»»

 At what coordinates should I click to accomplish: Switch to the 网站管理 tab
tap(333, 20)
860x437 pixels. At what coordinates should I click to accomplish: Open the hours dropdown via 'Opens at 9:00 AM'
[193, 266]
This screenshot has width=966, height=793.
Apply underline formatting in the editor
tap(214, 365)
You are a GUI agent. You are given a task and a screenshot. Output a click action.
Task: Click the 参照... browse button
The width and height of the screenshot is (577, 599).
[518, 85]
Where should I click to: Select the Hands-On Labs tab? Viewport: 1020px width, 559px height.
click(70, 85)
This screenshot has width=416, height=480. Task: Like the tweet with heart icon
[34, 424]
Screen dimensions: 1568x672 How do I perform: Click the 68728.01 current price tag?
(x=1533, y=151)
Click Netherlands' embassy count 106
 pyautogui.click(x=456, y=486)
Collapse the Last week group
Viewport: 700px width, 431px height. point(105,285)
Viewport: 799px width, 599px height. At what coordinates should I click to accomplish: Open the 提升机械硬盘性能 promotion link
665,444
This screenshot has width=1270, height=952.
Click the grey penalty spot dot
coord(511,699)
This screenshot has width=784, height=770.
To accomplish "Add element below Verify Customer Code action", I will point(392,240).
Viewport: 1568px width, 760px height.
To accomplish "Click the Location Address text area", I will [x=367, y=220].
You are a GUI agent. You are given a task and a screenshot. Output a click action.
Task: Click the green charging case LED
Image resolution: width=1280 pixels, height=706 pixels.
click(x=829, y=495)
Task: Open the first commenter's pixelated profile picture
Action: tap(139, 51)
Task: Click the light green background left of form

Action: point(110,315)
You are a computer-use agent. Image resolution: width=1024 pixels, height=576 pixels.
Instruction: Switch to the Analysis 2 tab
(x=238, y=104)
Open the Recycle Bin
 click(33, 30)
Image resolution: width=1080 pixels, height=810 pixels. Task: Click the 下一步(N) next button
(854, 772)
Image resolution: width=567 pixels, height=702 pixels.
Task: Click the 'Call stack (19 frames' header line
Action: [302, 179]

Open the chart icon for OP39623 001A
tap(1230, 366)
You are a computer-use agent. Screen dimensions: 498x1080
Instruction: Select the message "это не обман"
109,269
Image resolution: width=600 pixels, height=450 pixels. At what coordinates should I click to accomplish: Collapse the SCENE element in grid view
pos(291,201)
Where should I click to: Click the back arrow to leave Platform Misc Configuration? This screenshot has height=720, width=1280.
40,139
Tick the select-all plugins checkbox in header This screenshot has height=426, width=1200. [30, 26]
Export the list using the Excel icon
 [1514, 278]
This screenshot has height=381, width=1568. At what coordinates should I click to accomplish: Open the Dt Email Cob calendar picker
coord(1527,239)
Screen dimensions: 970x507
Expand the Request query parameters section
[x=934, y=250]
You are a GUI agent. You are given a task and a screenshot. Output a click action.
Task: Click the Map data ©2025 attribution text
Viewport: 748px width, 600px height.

««

**WHAT THE TASK ASKS:** Show the lines of the data that hold the word "text".

**WRITTEN ANSWER:**
To accomplish "Click the Location Address text area", I will [x=367, y=220].
Task: Click the Map data ©2025 attribution text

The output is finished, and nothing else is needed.